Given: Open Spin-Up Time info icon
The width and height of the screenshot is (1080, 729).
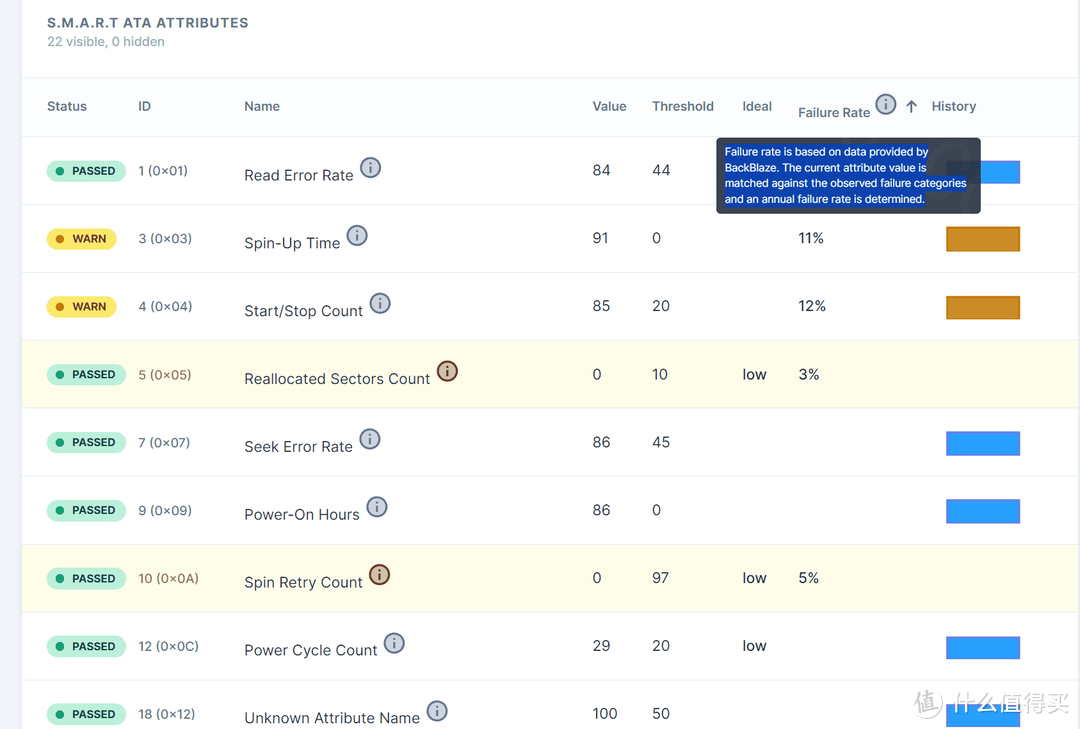Looking at the screenshot, I should [x=357, y=236].
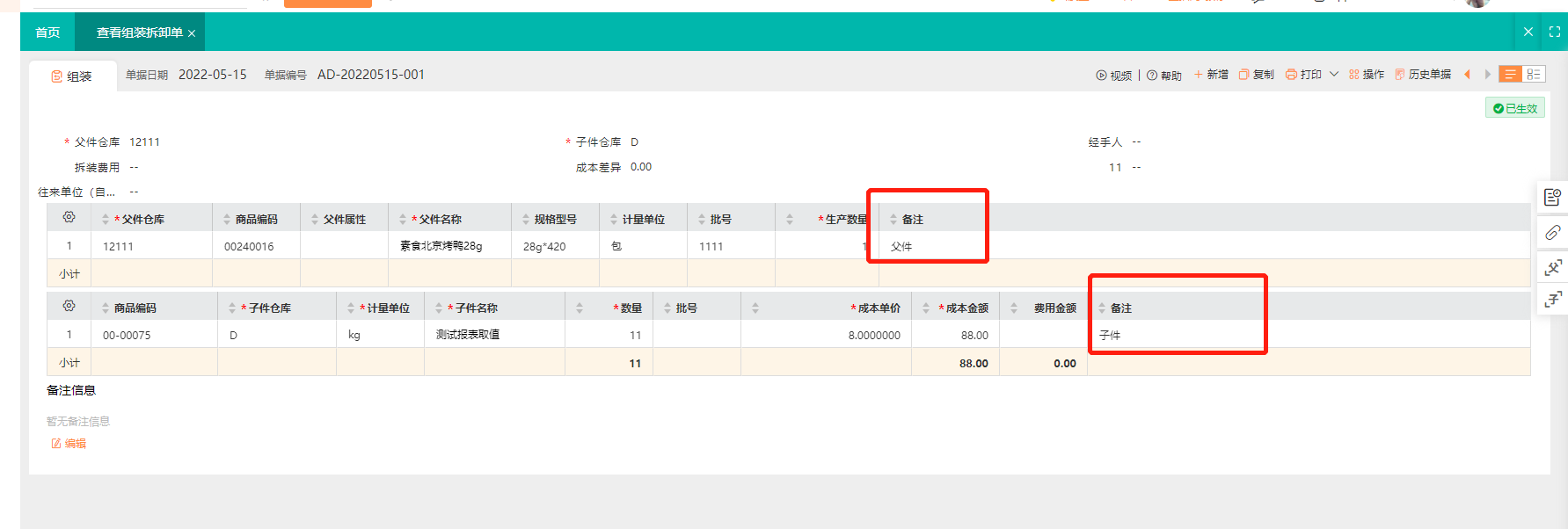The width and height of the screenshot is (1568, 529).
Task: Close the 查看组装拆卸单 tab
Action: click(x=192, y=33)
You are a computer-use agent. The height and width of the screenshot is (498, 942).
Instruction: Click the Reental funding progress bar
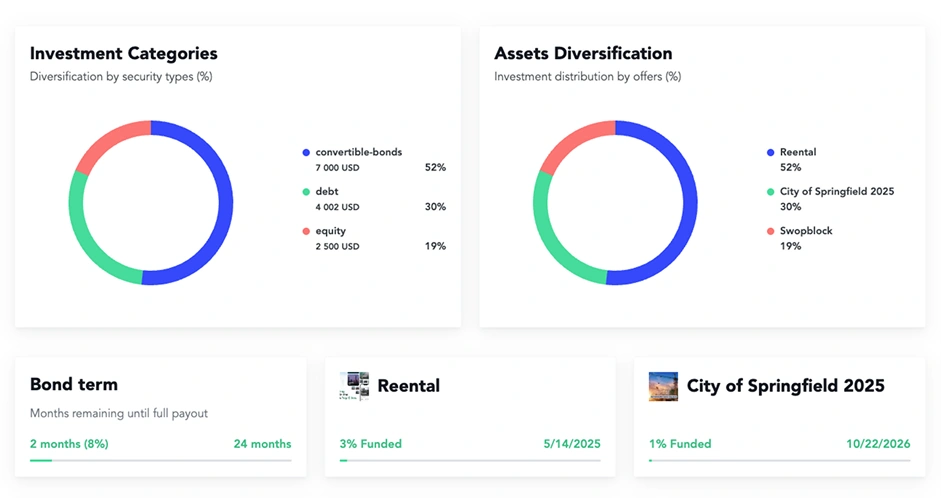click(470, 460)
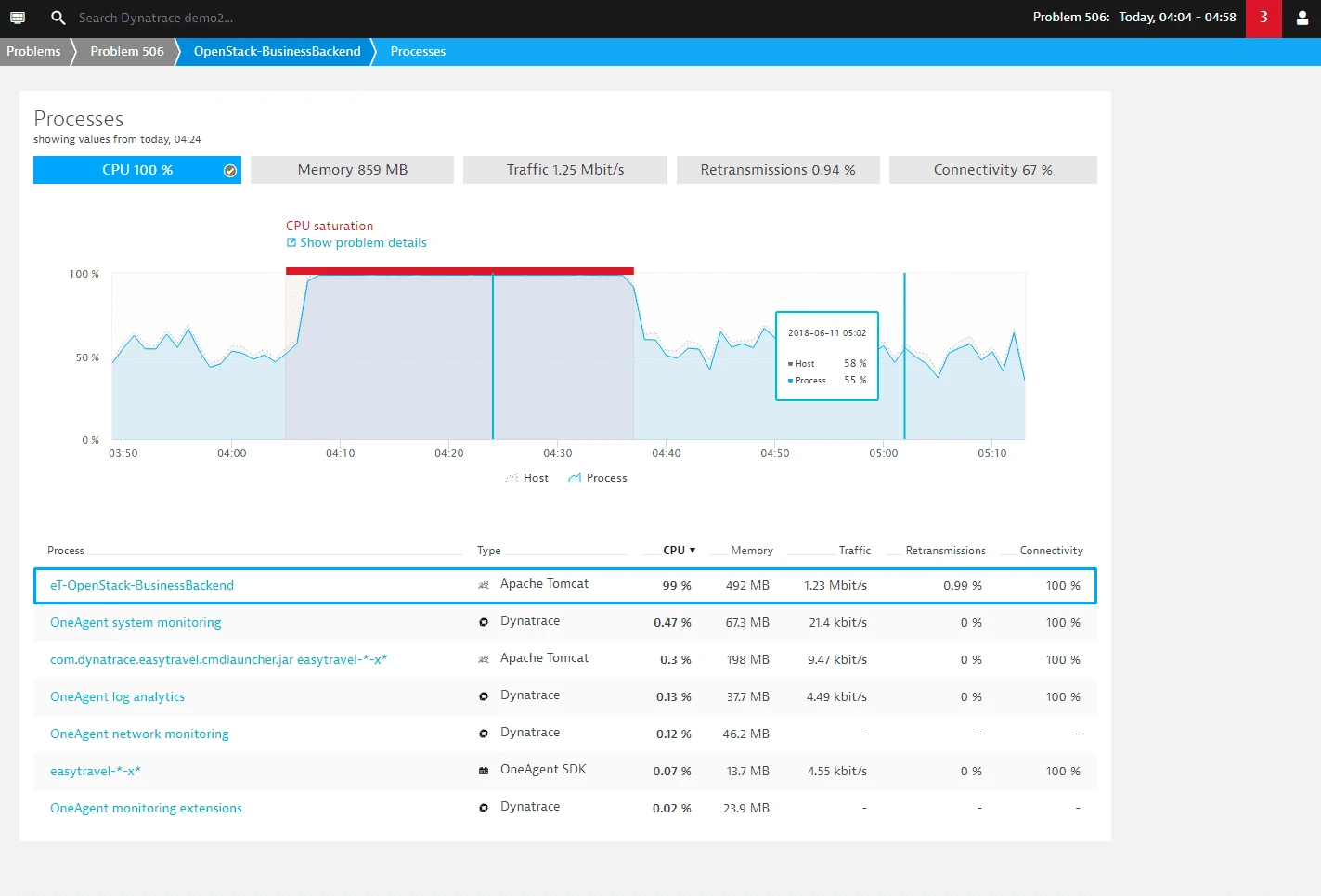Open Show problem details link
This screenshot has height=896, width=1321.
363,242
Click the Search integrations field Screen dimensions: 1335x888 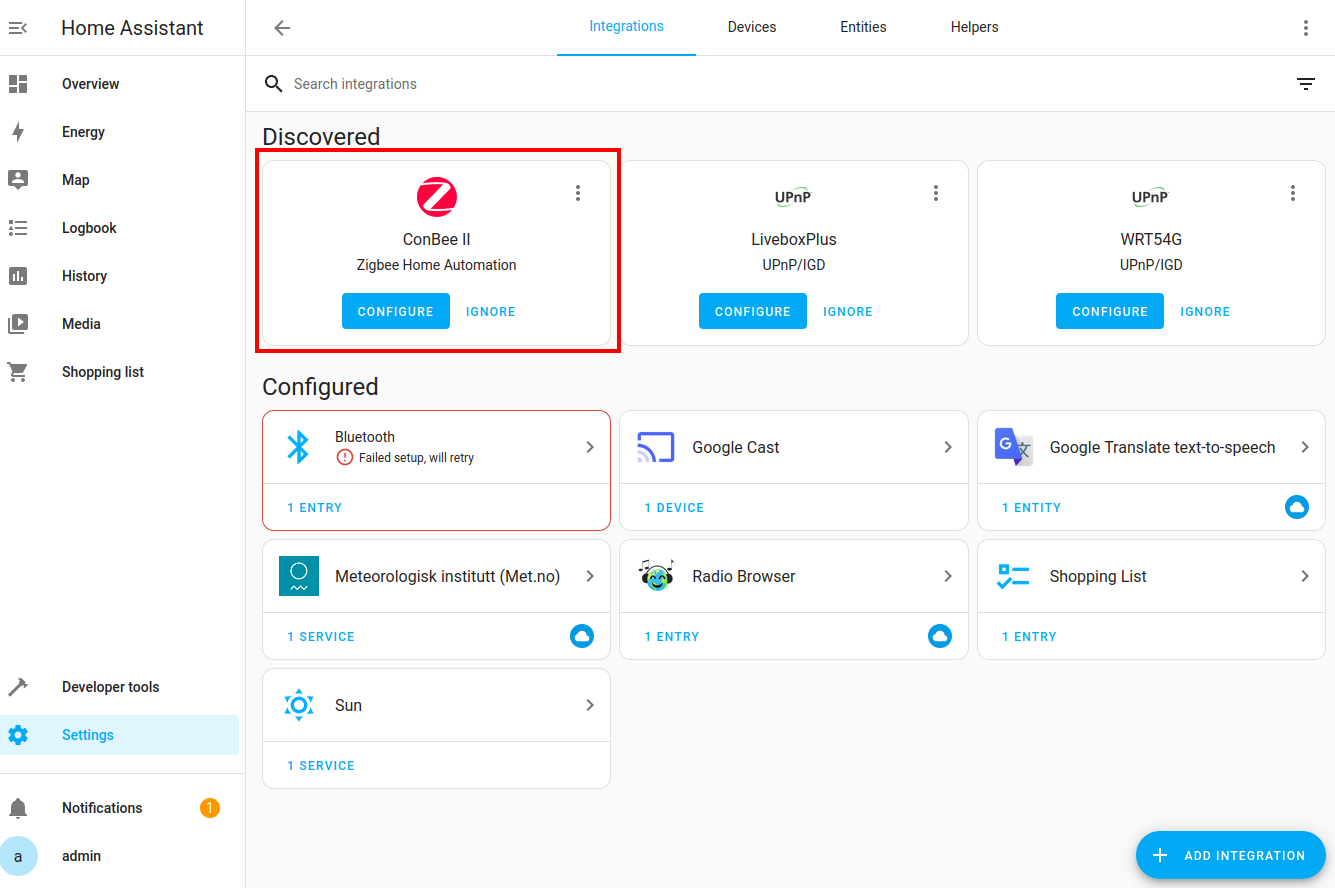700,84
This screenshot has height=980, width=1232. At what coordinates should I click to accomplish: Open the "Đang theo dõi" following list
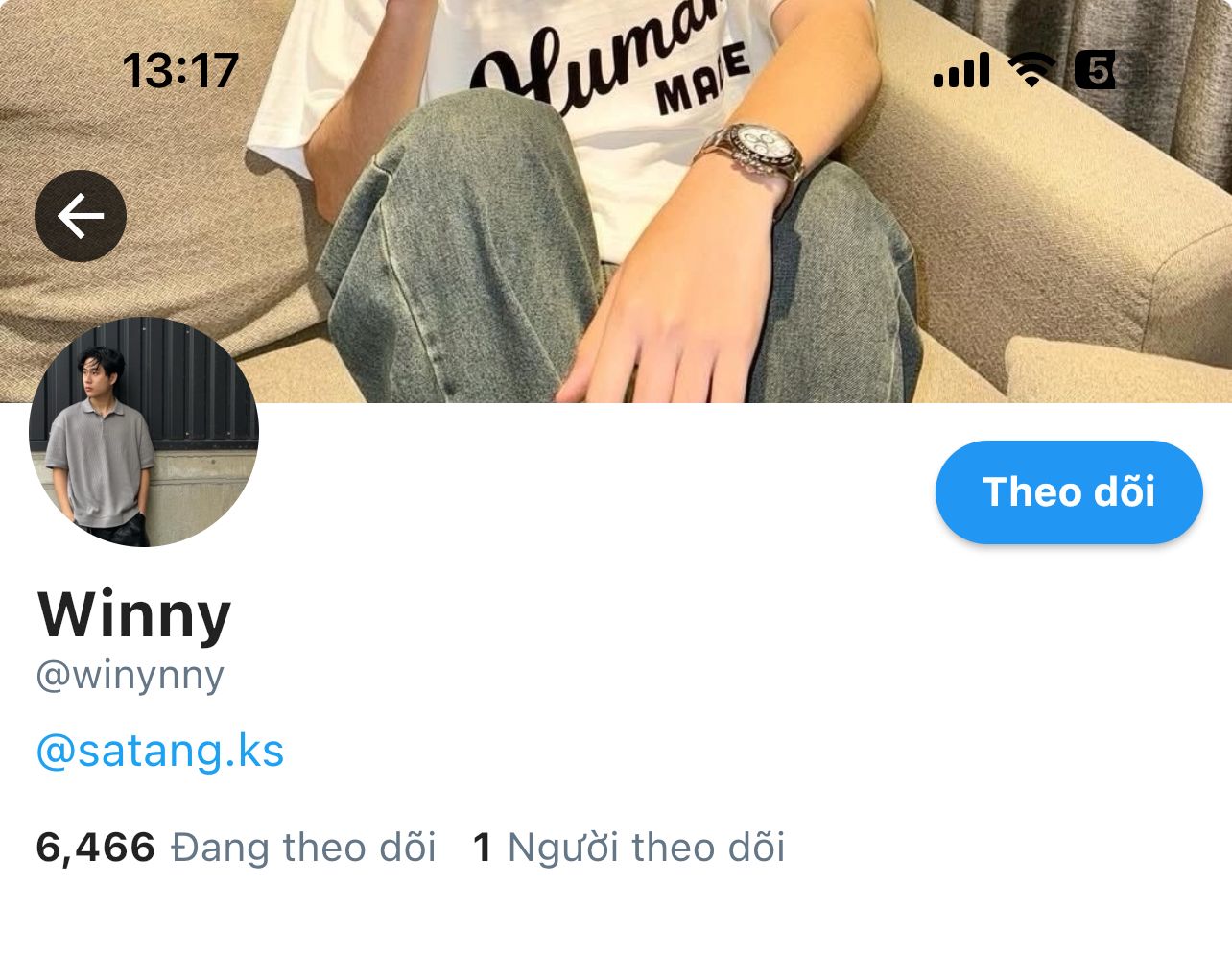coord(303,848)
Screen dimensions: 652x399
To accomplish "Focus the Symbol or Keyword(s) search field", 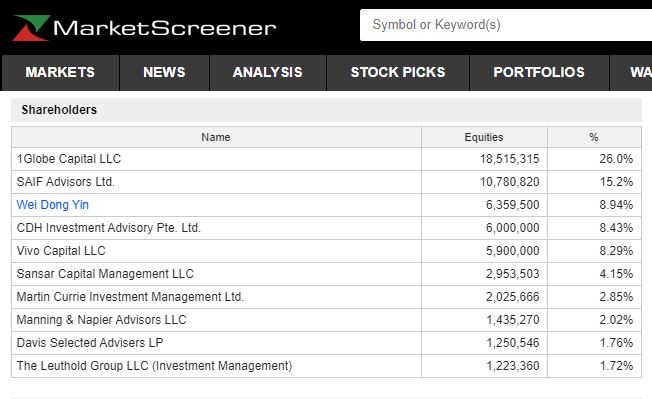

• PROMPT: For this exercise, reproduce the data above exactly from the line containing "Screen dimensions: 652x399" through its final line, both ends included, with no pictures in the copy.

• ANSWER TO THE PROBLEM:
Screen dimensions: 652x399
To accomplish "Focus the Symbol or Keyword(s) search field", 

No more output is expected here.